測温抵抗体は、その高精度な測定能力を最大限に発揮するため、機械的な衝撃や振動、腐食性ガスなどから素子を保護する「保護管」に納めて使用するのが一般的です。 この保護管の材質や形状、内部構造をいかに最適化するかが、長期にわたる安定した精密測定を実現するための重要な技術的ポイントとなります。ニッソクセンサーは、お客様の使用条件を丁寧にヒアリングし、豊富な知見から最適な保護管の仕様をご提案します。

主な利点

高精度

熱電対と比較し、特に0℃付近では約1/10の許容差という高い精度を誇ります。

安定性

経年変化が少なく、長期間にわたり安定した測定が可能です。

リニアリティ

温度と抵抗値の関係がほぼ直線的で、扱いやすい特性を持っています。

基準接点不要

熱電対と異なり、基準接点や補償導線を必要としません。

主な用途

半導体・電子部品

半導体製造のフォトリソグラフィ工程や成膜装置、電子部品の品質試験など、精密な温度管理が求められる工程

食品・薬品製造

食品の冷凍・冷蔵管理、医薬品の製造・保管プロセスにおける厳格な温度監視

自動車・航空宇宙

製品開発における性能評価試験、環境試験室、エンジンベンチテスト

試験研究・開発

大学や研究機関での実験、高精度なデータ収集が求められる各種測定

エネルギー・化学プラント

中低温域の配管やタンク、空調設備などの温度監視・制御

仕様

測温抵抗体の仕様は、お客様の用途に合わせて多岐にわたります。
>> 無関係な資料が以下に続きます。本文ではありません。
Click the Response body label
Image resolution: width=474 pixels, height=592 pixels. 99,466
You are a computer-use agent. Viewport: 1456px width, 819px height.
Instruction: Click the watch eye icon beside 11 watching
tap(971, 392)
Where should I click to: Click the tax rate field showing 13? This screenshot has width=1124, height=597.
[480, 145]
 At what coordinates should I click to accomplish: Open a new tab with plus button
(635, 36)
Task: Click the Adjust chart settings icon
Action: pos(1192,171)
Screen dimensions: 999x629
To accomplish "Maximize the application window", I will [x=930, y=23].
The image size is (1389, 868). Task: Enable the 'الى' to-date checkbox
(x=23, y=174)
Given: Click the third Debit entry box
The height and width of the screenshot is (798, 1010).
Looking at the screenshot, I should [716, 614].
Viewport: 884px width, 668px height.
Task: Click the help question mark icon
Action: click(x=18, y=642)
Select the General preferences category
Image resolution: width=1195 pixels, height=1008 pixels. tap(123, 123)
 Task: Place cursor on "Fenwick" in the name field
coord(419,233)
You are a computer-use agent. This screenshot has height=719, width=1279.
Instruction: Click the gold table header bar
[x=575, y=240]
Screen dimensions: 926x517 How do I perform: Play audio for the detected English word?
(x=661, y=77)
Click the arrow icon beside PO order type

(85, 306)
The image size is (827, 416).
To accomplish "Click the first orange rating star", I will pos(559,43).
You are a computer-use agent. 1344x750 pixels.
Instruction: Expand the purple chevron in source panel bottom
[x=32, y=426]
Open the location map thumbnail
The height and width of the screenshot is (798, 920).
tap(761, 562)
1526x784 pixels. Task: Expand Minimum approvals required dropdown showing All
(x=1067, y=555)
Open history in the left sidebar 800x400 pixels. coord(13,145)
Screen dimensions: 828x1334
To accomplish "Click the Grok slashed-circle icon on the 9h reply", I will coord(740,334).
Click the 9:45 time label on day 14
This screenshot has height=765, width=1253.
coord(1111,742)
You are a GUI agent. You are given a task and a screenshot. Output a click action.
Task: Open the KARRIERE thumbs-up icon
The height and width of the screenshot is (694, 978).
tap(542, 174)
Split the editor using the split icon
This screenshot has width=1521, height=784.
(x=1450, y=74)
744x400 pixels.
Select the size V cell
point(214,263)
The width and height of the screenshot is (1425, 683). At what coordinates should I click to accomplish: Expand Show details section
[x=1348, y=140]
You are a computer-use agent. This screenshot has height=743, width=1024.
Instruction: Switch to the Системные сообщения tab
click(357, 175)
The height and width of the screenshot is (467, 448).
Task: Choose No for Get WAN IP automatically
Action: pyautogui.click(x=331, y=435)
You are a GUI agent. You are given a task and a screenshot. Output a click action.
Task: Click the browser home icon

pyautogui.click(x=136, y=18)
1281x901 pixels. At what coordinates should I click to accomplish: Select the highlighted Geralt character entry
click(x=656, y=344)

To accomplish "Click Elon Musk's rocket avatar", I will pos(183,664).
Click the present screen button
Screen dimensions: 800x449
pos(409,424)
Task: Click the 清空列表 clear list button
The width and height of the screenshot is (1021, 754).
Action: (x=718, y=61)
代表的な仕様項目についてご紹介します。

エレメントの種類

一般的に白金(Pt100、JPt100)が用いられます。測定温度や必要な精度に応じて最適な素子を選定します。

導線方式

2導線式、3導線式、4導線式に対応可能です。ニッソクセンサーでは、特にご指定がない限り、精度とコストのバランスに優れた3導線式を標準としています。

精度

JIS C 1604 に準拠したクラスA、クラスBに対応。ご要望に応じて、さらに高精度な仕様での製作も可能です。